If you’d asked an IT professional whether object storage is any good for databases, the answer over most of the past decade or so would have been a resounding “no”.
The response would have been pretty obvious because databases, especially in busy and mission-critical environments, are subject to a lot of changes from a lot of users, either simultaneously or almost simultaneously.
Databases need IOPS (input/output operations per second) and they need some way of enforcing consistency of data, meaning block access SAN storage has long been the way to deliver that.
However, that “no” answer may have changed over the past few years to something more like a “maybe”.

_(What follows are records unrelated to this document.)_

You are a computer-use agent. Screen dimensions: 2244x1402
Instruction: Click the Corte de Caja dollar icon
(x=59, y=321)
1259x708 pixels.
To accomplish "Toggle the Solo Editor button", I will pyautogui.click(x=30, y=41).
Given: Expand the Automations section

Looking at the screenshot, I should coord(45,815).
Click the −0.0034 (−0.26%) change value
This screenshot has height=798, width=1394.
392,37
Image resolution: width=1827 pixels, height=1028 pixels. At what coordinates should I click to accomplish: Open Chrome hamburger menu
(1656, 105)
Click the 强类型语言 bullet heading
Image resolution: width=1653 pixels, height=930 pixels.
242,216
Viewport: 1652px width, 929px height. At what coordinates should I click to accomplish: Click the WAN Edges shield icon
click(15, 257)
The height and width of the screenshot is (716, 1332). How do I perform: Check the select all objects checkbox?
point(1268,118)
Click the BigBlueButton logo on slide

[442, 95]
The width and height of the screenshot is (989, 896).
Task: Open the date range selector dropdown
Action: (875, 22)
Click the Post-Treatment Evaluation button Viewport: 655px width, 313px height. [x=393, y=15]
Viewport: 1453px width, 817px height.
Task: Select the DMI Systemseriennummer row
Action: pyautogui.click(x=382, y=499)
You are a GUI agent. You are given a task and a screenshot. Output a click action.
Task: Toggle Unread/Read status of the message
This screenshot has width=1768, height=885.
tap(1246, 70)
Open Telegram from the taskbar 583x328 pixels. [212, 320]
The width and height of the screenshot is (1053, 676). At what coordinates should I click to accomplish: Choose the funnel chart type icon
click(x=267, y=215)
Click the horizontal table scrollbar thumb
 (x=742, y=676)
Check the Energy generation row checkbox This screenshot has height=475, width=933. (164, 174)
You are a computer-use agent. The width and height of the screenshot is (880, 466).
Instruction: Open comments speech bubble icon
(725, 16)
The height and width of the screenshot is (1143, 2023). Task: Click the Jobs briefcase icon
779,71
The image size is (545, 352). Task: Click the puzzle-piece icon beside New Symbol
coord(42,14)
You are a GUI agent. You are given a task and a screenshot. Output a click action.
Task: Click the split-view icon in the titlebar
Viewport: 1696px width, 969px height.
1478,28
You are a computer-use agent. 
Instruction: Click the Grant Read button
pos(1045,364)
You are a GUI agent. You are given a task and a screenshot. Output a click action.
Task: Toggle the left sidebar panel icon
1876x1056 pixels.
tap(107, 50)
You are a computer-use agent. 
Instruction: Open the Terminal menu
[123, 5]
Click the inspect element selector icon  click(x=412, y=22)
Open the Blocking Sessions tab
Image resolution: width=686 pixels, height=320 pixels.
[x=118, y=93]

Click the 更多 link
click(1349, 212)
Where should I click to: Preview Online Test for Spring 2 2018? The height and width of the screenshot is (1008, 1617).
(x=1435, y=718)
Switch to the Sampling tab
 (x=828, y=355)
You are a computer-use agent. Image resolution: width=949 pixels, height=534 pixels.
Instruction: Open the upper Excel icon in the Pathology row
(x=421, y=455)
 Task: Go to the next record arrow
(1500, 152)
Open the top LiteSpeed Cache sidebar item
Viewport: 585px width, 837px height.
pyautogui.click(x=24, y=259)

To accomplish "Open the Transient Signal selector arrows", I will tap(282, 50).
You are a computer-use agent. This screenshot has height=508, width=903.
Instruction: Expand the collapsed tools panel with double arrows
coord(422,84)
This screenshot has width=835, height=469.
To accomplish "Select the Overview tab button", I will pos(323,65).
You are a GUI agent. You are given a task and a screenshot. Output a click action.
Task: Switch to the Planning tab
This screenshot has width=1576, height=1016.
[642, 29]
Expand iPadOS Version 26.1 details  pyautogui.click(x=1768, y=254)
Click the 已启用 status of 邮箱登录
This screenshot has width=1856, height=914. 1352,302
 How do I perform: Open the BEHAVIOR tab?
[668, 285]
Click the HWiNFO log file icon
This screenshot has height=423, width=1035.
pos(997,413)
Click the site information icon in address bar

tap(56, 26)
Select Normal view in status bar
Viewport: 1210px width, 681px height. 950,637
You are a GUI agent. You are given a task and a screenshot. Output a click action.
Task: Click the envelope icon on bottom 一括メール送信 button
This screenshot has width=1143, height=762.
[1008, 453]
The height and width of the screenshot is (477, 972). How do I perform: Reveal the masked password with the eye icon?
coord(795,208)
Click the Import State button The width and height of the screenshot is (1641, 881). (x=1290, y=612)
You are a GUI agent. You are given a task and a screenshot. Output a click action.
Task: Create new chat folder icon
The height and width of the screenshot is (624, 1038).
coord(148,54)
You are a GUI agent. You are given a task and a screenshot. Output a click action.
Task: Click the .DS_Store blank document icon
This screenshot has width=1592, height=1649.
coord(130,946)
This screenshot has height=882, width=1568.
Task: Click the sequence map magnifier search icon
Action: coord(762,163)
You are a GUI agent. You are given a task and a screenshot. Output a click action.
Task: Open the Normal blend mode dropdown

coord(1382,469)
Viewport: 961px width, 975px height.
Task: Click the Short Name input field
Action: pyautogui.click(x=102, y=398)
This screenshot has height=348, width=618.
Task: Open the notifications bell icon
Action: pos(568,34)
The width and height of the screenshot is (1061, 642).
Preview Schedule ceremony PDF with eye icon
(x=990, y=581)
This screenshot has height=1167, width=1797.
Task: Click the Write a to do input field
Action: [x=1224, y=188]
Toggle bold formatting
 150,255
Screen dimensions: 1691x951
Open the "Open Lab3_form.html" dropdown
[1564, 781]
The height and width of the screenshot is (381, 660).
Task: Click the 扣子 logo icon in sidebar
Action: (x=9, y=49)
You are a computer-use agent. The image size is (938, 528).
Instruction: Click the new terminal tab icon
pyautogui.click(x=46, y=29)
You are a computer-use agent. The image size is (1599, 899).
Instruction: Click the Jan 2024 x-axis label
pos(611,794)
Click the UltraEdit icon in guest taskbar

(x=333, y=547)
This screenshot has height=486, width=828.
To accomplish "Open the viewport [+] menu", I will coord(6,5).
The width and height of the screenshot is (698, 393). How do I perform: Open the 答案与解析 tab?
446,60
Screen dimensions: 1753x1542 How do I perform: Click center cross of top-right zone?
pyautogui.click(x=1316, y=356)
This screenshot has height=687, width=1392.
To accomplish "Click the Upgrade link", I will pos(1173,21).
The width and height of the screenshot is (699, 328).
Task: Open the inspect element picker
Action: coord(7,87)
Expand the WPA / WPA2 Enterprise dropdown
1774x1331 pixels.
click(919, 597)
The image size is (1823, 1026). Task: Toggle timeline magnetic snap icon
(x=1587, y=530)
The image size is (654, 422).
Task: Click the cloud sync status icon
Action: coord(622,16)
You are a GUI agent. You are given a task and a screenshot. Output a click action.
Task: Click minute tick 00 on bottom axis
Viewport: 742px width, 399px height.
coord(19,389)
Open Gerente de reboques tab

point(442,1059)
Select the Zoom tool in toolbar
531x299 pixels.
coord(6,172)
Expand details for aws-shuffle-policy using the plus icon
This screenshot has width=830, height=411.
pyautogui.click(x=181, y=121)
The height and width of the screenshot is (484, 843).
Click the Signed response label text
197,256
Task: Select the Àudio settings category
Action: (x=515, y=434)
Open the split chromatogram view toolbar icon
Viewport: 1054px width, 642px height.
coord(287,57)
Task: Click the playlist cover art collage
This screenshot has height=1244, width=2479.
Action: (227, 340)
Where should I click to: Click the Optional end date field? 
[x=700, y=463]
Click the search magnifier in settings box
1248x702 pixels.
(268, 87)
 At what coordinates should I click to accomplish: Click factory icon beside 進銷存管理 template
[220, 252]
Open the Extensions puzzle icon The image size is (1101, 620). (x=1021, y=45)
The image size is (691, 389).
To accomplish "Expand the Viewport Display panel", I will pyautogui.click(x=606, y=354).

With the rise of databases that use in-memory storage, IOPS are in plentiful supply close to compute, so it has become possible for object storage to be the site for bulk storage of datasets, with segments moved to memory during processing.
But does this constitute database operations using object storage?
SANs good for IOPS but capacity a bottleneck
For a couple of decades, SAN block access storage was the go-to for running databases and the enterprise applications built on them. IOPS was king, as potentially numerous I/O requests hit the database from client systems.
To cope, SANs got ever larger and more performant, with the eventual mainstream adoption of very quick – in IOPS terms – flash media. NetApp’s current advice on storage sizing for SAP HANA, for example, is in terms of (presumably on-site) SAS HDDs and flash capacity.
But while SANs can deliver in terms of IOPS – even if that becomes partially redundant as application databases go in-memory – they still have their limits, and that is in terms of scale.
Here, object storage excels. It cannot produce the kind of IOPS that a SAN can provide to database operations, but it can give throughput in large volumes.
There are two good reasons as to why that’s a big deal right now. One, for several years the volumes of data being analysed have grown ever larger. With block or file access storage starting to become unwieldy above 100TB, object storage looks like a good bet with its ability to scale to PBs.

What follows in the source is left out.